Overview
CPSC 313 bridges the gap between software and hardware. After this course, you'll understand what actually happens when your program runs — from the CPU fetching instructions to the OS scheduling your process.
Memory Hierarchy
Modern systems use a hierarchy of storage to balance speed and cost:
CPU Registers → ~1 cycle (bytes)
L1 Cache → ~4 cycles (KB)
L2 Cache → ~12 cycles (MB)
L3 Cache → ~30 cycles (MB)
RAM (DRAM) → ~100 cycles (GB)
SSD → ~10,000 cycles (TB)
HDD → ~10M cycles (TB)
Principle of locality makes caching work:
- Temporal locality: recently used data is likely to be used again
- Spatial locality: data near recently used data is likely to be used soon
Cache Organization
A cache is organized into sets, each containing ways (lines).

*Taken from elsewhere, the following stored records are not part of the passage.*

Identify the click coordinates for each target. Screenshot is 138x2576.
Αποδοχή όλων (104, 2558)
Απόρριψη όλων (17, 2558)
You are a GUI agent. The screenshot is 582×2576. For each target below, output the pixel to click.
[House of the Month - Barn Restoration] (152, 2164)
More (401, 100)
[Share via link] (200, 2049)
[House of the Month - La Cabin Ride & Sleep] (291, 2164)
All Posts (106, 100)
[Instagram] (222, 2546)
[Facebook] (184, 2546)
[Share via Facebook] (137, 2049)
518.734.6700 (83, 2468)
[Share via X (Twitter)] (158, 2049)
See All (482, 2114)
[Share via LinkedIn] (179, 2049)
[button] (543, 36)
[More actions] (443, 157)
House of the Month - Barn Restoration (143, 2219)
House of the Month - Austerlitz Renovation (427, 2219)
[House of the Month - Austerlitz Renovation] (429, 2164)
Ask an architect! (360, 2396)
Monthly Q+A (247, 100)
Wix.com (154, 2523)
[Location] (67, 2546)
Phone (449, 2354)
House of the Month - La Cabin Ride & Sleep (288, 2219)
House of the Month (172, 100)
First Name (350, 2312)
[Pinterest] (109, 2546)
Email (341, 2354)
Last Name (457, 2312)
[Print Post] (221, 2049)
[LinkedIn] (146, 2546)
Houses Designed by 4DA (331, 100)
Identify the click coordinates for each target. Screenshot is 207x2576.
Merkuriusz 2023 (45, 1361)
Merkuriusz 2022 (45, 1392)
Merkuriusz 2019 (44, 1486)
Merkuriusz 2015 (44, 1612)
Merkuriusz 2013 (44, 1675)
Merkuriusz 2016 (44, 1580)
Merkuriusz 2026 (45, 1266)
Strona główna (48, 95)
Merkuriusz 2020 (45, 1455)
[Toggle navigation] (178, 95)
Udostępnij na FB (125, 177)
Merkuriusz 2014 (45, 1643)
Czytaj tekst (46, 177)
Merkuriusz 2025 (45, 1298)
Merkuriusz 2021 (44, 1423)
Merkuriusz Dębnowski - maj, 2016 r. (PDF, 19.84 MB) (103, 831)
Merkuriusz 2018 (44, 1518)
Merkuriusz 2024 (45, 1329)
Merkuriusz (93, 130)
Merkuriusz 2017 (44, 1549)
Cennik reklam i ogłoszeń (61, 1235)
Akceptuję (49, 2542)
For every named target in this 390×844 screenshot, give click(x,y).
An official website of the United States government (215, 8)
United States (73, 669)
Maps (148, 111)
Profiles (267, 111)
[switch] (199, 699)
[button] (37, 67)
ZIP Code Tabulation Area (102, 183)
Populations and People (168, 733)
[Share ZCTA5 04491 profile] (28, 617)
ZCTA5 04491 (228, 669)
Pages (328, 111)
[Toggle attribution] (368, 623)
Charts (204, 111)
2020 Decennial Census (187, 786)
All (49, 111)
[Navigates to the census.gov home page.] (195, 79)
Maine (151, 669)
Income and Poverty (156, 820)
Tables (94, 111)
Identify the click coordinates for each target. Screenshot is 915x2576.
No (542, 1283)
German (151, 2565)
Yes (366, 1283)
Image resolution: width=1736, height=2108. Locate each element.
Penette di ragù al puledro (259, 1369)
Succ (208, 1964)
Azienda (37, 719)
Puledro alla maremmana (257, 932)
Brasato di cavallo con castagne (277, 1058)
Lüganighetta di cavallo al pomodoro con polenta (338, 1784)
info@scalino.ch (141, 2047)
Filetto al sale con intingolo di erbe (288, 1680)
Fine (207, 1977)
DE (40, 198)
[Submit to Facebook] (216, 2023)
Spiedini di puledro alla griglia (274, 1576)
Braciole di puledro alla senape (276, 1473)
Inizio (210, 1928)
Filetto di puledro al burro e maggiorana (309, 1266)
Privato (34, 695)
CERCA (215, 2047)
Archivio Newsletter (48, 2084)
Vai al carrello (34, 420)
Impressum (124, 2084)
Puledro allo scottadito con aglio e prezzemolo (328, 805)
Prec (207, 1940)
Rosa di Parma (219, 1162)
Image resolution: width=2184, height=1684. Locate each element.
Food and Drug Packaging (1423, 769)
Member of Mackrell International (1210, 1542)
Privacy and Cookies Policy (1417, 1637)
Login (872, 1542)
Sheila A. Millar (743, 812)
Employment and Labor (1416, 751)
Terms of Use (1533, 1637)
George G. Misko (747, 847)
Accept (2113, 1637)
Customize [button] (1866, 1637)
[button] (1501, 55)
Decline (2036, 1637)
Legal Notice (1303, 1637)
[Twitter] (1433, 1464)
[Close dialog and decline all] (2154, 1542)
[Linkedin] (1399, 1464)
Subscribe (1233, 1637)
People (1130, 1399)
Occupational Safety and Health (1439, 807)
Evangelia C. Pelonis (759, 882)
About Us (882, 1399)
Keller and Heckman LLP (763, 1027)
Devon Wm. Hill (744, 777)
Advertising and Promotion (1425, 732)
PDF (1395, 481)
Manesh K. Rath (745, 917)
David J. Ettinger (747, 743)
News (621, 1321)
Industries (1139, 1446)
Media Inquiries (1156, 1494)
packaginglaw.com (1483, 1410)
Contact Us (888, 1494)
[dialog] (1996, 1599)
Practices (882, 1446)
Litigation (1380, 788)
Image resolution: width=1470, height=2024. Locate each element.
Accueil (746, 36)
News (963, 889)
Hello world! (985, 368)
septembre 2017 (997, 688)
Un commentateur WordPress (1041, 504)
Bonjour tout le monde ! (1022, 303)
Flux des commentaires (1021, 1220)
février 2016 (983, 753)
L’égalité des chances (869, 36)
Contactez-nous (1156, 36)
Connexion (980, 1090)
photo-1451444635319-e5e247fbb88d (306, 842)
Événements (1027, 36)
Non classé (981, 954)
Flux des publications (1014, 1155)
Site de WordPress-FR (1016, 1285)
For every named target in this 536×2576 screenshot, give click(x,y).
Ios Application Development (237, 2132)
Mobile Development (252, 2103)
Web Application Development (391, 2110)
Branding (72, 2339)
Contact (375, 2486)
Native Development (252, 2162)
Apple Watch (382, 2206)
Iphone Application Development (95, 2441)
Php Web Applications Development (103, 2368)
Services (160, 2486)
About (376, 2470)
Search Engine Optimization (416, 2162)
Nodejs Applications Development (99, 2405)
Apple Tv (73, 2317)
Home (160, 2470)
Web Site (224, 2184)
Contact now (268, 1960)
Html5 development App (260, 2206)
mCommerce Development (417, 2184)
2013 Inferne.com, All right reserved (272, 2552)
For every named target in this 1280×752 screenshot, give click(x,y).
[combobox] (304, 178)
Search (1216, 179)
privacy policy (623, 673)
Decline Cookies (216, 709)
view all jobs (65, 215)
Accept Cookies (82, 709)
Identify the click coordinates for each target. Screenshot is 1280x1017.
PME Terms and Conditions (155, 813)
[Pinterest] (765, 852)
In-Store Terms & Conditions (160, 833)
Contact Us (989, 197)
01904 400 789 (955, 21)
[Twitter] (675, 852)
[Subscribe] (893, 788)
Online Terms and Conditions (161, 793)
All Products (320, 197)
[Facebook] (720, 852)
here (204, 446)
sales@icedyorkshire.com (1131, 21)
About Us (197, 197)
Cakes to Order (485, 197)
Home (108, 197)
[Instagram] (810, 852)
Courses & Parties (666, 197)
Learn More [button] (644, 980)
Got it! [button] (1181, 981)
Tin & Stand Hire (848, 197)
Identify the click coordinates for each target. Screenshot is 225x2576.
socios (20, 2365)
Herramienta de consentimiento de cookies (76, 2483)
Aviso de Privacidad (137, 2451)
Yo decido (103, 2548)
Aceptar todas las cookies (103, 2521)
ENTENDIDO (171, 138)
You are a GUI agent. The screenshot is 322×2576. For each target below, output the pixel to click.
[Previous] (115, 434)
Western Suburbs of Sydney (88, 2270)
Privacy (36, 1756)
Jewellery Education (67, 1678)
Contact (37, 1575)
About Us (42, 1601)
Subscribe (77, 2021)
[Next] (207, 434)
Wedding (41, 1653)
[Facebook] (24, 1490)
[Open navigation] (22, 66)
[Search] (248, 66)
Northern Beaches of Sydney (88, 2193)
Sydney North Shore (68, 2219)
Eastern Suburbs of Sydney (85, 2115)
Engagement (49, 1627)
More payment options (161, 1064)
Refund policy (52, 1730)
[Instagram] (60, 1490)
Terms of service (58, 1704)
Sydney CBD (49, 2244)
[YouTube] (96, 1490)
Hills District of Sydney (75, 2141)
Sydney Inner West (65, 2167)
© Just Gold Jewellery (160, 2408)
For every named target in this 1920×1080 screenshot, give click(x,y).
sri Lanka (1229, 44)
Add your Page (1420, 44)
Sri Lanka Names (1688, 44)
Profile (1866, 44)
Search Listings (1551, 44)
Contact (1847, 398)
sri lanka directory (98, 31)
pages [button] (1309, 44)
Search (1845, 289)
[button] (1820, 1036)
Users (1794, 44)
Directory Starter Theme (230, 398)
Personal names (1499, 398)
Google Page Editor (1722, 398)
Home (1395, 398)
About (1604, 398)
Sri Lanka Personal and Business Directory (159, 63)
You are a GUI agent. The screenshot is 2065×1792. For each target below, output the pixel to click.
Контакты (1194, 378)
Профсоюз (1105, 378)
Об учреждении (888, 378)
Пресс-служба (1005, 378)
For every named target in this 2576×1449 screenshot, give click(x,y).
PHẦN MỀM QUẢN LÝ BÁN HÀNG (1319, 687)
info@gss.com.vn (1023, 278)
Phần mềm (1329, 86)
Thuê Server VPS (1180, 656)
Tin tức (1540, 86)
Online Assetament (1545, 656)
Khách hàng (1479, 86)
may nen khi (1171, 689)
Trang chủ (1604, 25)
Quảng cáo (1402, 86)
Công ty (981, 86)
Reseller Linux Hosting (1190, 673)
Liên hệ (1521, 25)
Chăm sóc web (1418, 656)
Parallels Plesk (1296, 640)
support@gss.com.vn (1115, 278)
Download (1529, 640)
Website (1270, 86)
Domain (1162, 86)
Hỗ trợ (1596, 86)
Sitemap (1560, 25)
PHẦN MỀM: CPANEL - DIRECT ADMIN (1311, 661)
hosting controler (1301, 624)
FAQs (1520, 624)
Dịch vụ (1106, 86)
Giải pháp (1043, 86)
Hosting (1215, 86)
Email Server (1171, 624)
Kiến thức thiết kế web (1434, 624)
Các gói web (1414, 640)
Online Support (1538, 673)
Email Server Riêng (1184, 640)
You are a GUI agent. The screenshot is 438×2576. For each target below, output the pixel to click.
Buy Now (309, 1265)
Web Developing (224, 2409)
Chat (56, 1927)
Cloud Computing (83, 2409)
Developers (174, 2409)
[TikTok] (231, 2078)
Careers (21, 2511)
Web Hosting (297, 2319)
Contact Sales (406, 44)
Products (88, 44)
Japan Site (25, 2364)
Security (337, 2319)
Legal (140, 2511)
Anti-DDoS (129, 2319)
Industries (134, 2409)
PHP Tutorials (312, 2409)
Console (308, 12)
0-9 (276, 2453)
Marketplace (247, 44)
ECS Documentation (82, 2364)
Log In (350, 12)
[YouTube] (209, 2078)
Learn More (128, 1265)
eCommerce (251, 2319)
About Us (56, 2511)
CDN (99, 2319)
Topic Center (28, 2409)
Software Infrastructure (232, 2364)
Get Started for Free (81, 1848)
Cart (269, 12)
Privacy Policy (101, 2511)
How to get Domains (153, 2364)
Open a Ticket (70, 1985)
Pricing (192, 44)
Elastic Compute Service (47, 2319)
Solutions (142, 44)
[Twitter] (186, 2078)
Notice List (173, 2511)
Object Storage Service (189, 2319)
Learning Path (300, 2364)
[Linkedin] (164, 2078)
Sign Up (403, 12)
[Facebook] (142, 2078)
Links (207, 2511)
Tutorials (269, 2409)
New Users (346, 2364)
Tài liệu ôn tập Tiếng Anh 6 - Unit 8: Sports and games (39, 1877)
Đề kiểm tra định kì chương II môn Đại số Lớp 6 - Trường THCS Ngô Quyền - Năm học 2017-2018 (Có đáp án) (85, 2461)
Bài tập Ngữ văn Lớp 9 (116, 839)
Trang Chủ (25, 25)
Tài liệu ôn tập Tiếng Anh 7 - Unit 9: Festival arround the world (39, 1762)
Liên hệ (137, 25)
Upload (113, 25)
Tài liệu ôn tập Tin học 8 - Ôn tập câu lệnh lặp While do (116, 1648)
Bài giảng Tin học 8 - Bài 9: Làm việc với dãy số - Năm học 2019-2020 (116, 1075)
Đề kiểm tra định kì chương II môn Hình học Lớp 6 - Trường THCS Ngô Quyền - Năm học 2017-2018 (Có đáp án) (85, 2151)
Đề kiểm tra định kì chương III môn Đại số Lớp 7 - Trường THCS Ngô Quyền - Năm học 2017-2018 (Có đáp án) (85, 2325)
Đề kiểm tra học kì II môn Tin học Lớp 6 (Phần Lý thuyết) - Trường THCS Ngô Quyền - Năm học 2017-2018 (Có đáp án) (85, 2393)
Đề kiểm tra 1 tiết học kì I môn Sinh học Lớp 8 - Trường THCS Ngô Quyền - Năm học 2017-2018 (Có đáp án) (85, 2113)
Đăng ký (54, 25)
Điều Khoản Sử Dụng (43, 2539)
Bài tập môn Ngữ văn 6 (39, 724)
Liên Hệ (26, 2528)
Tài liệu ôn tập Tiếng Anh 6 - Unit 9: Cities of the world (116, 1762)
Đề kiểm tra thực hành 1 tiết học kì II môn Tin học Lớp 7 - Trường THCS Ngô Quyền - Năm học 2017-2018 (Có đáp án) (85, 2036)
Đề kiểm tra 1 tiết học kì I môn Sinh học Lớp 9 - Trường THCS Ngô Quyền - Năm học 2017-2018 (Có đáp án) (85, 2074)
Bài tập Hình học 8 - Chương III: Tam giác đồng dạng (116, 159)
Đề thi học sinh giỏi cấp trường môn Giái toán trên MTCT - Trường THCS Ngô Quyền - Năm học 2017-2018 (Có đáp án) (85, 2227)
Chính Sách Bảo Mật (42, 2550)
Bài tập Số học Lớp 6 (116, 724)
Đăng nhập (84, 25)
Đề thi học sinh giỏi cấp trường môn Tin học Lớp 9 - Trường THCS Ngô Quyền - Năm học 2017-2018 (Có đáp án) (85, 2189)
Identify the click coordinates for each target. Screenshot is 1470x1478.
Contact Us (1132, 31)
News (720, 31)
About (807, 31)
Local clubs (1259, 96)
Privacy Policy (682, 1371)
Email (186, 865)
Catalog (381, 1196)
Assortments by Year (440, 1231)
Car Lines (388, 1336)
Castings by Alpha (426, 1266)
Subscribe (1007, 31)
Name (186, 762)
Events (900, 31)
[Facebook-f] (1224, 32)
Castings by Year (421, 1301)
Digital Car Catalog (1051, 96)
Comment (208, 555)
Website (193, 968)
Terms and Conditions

- Direct-mapped: 1 way — simple but prone to conflict misses
- Set-associative: N ways — better hit rate, small LRU overhead
- Fully associative: all lines in one set — best hit rate, expensive hardware
Cache miss types:
- Cold miss — first access, nothing is cached yet
- Conflict miss — two addresses map to the same cache set
- Capacity miss — working set doesn't fit in cache
// Cache-friendly: row-major traversal
for (int i = 0; i < N; i++)
for (int j = 0; j < N; j++)
sum += A[i][j]; // Accesses memory sequentially ✓
// Cache-unfriendly: column-major traversal
for (int j = 0; j < N; j++)
for (int i = 0; i < N; i++)
sum += A[i][j]; // Jumps N*4 bytes each step ✗
Virtual Memory
Virtual memory gives each process the illusion of its own private address space.
Translation: Virtual Address → Physical Address via page table
- Pages are typically 4KB
- Page Table Entry (PTE) stores: physical frame number, valid bit, dirty bit, reference bit
- TLB (Translation Lookaside Buffer) caches recent translations
Page faults: accessing a page not in RAM triggers a fault → OS loads page from disk.
Virtual Address: [ VPN (20 bits) | Offset (12 bits) ]
↓
Page Table
↓
Physical Address: [ PFN (20 bits) | Offset (12 bits) ]
Processes & the OS
A process is a running program: code + data + stack + open files + registers.
Context switch: the OS saves one process's state (registers, PC) and loads another's.
// fork() creates a child process
pid_t pid = fork();
if (pid == 0) {
// Child: pid == 0
execv("/bin/ls", args);
} else {
// Parent: pid == child's PID
wait(NULL); // Wait for child to finish
}
Process states: Running → Blocked → Ready → Running
Signals & Concurrency
Signals are software interrupts sent to processes:
void handler(int sig) {
// Handle SIGINT (Ctrl+C)
printf("Caught signal %d\n", sig);
}
signal(SIGINT, handler);
Race conditions occur when multiple threads access shared data without synchronization.
Mutex prevents concurrent access:
pthread_mutex_t lock = PTHREAD_MUTEX_INITIALIZER;
pthread_mutex_lock(&lock);
shared_counter++; // Critical section
pthread_mutex_unlock(&lock);
Key Takeaways
- Locality is everything. Write cache-friendly code: sequential access patterns, small working sets.
- Virtual memory is an abstraction. Every pointer you dereference goes through a TLB lookup + page table walk.
- The OS is a resource manager. It multiplexes CPU (scheduling), memory (paging), and I/O (device drivers) across processes.
- Concurrency is hard. Always protect shared state. Assume signals can interrupt your code anywhere.
- Understanding hardware makes you a better programmer. You can't optimize what you don't understand.